> [Dataset entries]
§

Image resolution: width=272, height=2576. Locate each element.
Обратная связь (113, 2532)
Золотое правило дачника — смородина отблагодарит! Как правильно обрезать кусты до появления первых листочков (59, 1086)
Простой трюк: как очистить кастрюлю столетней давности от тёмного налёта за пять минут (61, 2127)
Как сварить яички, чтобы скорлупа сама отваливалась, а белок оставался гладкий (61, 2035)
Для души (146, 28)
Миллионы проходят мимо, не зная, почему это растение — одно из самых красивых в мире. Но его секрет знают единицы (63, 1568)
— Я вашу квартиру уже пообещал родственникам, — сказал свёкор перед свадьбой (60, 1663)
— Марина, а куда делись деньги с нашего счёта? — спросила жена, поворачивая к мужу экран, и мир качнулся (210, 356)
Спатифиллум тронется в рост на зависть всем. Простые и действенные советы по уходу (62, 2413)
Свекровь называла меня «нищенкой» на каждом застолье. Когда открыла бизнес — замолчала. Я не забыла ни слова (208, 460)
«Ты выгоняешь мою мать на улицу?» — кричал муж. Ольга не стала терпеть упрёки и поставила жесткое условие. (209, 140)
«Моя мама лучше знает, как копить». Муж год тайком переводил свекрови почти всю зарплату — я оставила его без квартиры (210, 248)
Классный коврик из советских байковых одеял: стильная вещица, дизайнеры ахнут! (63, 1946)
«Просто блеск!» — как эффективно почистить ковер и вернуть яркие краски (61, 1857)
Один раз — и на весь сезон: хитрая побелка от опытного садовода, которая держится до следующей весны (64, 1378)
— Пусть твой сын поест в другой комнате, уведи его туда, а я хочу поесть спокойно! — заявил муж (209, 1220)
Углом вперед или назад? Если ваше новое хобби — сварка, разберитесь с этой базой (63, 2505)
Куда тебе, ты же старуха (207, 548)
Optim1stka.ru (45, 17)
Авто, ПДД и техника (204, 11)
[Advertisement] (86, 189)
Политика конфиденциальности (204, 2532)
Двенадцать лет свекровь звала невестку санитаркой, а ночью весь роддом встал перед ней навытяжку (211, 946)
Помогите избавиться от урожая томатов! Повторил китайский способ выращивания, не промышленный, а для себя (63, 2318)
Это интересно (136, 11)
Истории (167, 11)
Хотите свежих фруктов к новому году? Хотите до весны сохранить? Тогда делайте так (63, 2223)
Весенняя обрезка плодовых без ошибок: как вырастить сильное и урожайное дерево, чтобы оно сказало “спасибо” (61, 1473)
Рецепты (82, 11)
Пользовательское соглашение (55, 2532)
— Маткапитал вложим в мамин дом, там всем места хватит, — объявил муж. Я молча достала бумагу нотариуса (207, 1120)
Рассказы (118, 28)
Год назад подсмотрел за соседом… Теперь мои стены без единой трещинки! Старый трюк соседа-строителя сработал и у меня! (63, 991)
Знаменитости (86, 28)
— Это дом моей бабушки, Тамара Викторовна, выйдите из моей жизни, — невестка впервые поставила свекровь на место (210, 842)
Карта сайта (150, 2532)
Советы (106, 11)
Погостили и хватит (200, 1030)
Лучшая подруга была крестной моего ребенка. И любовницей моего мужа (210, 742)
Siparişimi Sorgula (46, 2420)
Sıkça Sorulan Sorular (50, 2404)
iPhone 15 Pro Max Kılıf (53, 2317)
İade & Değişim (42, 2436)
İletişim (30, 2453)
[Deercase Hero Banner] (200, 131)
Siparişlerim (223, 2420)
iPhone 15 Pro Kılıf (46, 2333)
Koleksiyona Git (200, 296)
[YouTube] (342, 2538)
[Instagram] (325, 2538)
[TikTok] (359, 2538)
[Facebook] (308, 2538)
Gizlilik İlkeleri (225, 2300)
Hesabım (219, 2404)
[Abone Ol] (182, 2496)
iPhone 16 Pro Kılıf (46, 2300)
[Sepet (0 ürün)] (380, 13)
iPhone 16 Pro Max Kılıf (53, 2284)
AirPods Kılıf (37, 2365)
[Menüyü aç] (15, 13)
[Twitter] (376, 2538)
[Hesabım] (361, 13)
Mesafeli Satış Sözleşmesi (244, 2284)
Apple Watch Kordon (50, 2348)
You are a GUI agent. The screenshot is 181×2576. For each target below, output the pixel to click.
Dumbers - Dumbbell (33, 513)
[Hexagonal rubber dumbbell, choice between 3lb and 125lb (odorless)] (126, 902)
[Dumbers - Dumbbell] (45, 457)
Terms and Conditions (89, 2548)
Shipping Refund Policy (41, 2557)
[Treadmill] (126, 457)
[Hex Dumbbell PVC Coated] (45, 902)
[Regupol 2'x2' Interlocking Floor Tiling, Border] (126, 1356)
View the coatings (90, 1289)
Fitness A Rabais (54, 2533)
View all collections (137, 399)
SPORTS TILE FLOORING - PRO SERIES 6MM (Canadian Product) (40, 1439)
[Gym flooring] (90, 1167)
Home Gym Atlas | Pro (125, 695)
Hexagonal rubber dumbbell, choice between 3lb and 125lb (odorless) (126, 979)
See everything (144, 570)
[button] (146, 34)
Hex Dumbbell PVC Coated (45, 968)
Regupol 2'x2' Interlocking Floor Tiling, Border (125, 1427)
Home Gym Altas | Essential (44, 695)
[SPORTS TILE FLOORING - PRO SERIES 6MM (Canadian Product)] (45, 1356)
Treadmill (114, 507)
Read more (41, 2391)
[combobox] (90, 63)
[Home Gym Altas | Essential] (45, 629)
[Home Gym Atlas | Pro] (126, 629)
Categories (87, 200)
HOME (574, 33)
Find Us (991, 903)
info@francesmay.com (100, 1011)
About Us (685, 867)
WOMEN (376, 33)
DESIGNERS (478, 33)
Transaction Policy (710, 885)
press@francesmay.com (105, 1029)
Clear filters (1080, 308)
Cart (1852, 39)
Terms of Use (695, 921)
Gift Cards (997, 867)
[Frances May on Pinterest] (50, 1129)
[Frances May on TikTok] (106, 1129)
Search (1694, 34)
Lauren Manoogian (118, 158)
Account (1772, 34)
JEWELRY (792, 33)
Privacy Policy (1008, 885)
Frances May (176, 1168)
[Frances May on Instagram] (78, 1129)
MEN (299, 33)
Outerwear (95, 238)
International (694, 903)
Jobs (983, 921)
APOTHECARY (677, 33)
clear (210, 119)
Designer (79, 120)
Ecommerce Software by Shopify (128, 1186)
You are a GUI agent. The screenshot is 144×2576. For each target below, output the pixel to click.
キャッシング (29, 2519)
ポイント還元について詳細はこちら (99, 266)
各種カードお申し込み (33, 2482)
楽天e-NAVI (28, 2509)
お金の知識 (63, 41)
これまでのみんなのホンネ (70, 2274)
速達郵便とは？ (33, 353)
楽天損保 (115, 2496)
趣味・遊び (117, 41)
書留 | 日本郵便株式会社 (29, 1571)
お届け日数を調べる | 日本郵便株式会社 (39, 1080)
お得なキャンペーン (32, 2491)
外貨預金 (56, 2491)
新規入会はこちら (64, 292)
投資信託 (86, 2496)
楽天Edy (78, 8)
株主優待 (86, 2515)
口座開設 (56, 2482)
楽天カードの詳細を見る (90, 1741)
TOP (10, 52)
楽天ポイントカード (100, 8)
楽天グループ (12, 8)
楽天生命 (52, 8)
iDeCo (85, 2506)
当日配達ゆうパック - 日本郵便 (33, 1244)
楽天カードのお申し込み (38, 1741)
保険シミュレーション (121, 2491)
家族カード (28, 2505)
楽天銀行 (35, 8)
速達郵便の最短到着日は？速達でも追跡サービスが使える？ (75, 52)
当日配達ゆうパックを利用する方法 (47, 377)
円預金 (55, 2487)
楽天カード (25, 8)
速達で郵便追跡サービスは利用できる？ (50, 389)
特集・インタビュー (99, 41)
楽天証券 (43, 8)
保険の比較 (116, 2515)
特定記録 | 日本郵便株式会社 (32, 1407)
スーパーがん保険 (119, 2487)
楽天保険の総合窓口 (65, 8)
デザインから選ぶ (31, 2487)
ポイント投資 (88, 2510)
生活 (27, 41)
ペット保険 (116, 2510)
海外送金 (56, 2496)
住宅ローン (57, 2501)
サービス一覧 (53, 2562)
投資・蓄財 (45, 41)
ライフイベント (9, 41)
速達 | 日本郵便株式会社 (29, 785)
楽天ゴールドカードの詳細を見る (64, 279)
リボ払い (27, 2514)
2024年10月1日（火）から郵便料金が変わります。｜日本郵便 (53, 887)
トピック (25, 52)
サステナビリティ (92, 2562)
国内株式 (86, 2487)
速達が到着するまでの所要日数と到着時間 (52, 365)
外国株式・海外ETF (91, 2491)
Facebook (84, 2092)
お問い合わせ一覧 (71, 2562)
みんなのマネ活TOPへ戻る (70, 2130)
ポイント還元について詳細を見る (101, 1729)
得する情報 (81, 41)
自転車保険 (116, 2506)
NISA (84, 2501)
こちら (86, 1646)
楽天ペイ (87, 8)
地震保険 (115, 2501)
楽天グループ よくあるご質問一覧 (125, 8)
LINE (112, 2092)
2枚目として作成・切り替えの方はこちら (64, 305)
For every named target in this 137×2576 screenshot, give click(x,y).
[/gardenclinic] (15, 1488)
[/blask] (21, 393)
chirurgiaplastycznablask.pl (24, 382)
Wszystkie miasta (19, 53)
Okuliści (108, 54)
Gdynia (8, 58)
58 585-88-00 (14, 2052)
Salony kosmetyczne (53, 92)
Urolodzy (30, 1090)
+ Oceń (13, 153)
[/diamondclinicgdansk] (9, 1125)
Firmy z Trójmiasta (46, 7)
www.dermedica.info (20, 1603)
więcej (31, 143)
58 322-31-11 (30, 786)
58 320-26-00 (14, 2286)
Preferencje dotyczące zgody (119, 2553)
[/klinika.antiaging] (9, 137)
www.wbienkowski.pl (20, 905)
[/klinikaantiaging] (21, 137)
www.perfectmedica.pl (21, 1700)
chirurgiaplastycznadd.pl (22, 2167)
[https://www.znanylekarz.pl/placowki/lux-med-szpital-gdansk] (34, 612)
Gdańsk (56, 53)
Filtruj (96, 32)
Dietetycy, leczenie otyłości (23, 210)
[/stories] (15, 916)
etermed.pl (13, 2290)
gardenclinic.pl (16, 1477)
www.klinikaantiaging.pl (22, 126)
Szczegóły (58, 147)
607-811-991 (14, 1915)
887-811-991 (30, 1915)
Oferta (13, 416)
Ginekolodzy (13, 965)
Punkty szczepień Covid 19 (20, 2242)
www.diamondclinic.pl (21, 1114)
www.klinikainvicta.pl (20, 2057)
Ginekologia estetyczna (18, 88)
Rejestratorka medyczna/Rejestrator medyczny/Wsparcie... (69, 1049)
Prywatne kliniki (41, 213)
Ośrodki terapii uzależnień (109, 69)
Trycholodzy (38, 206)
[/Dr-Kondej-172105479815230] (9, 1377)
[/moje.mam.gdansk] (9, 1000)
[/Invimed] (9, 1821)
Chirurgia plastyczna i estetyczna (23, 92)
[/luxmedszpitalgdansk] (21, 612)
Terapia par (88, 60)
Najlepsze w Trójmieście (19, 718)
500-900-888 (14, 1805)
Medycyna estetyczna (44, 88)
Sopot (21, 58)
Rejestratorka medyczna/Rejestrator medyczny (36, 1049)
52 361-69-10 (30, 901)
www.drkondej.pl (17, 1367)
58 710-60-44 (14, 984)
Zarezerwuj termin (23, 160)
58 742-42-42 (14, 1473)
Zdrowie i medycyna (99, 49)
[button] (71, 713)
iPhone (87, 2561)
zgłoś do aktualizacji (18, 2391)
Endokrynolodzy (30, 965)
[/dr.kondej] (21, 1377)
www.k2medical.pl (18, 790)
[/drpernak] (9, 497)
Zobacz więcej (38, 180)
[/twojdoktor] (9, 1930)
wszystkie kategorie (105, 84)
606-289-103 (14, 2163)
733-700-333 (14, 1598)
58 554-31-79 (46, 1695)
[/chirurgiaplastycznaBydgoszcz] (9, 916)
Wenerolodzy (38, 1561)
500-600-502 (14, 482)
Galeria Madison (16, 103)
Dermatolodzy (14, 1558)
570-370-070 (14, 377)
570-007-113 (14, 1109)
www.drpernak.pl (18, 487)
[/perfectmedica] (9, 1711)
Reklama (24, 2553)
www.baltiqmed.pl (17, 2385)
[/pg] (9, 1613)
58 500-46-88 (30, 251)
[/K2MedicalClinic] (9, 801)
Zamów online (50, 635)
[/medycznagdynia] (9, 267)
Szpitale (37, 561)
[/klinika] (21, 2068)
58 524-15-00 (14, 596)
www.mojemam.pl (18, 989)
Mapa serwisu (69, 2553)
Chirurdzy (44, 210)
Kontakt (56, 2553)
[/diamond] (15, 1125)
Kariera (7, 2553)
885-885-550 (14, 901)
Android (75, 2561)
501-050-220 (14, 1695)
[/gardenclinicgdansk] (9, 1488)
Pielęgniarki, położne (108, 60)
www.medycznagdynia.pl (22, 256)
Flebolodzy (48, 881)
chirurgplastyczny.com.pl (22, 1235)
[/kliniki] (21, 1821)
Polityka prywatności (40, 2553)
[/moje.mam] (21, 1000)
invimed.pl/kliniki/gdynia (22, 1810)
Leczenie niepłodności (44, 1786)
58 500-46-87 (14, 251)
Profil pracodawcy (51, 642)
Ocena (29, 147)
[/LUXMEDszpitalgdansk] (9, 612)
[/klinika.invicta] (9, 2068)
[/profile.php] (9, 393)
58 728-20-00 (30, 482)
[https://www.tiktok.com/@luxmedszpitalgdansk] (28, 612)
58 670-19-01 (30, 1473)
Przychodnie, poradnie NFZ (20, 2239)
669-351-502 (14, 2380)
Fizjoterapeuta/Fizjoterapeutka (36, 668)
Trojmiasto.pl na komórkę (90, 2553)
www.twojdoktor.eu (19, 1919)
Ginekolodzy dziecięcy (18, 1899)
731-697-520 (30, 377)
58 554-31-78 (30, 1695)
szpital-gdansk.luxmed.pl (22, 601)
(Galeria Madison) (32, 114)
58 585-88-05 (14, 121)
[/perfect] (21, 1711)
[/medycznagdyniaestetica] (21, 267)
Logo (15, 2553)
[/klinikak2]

§

> [Work required]
From the entries above, return exactly the line containing "[YouTube] (342, 2538)", the line containing "Hex Dumbbell PVC Coated (45, 968)", and all lines between, and nothing else.

> [Result below]
[YouTube] (342, 2538)
[Instagram] (325, 2538)
[TikTok] (359, 2538)
[Facebook] (308, 2538)
Gizlilik İlkeleri (225, 2300)
Hesabım (219, 2404)
[Abone Ol] (182, 2496)
iPhone 16 Pro Kılıf (46, 2300)
[Sepet (0 ürün)] (380, 13)
iPhone 16 Pro Max Kılıf (53, 2284)
AirPods Kılıf (37, 2365)
[Menüyü aç] (15, 13)
[Twitter] (376, 2538)
[Hesabım] (361, 13)
Mesafeli Satış Sözleşmesi (244, 2284)
Apple Watch Kordon (50, 2348)
You are a GUI agent. The screenshot is 181×2576. For each target below, output the pixel to click.
Dumbers - Dumbbell (33, 513)
[Hexagonal rubber dumbbell, choice between 3lb and 125lb (odorless)] (126, 902)
[Dumbers - Dumbbell] (45, 457)
Terms and Conditions (89, 2548)
Shipping Refund Policy (41, 2557)
[Treadmill] (126, 457)
[Hex Dumbbell PVC Coated] (45, 902)
[Regupol 2'x2' Interlocking Floor Tiling, Border] (126, 1356)
View the coatings (90, 1289)
Fitness A Rabais (54, 2533)
View all collections (137, 399)
SPORTS TILE FLOORING - PRO SERIES 6MM (Canadian Product) (40, 1439)
[Gym flooring] (90, 1167)
Home Gym Atlas | Pro (125, 695)
Hexagonal rubber dumbbell, choice between 3lb and 125lb (odorless) (126, 979)
See everything (144, 570)
[button] (146, 34)
Hex Dumbbell PVC Coated (45, 968)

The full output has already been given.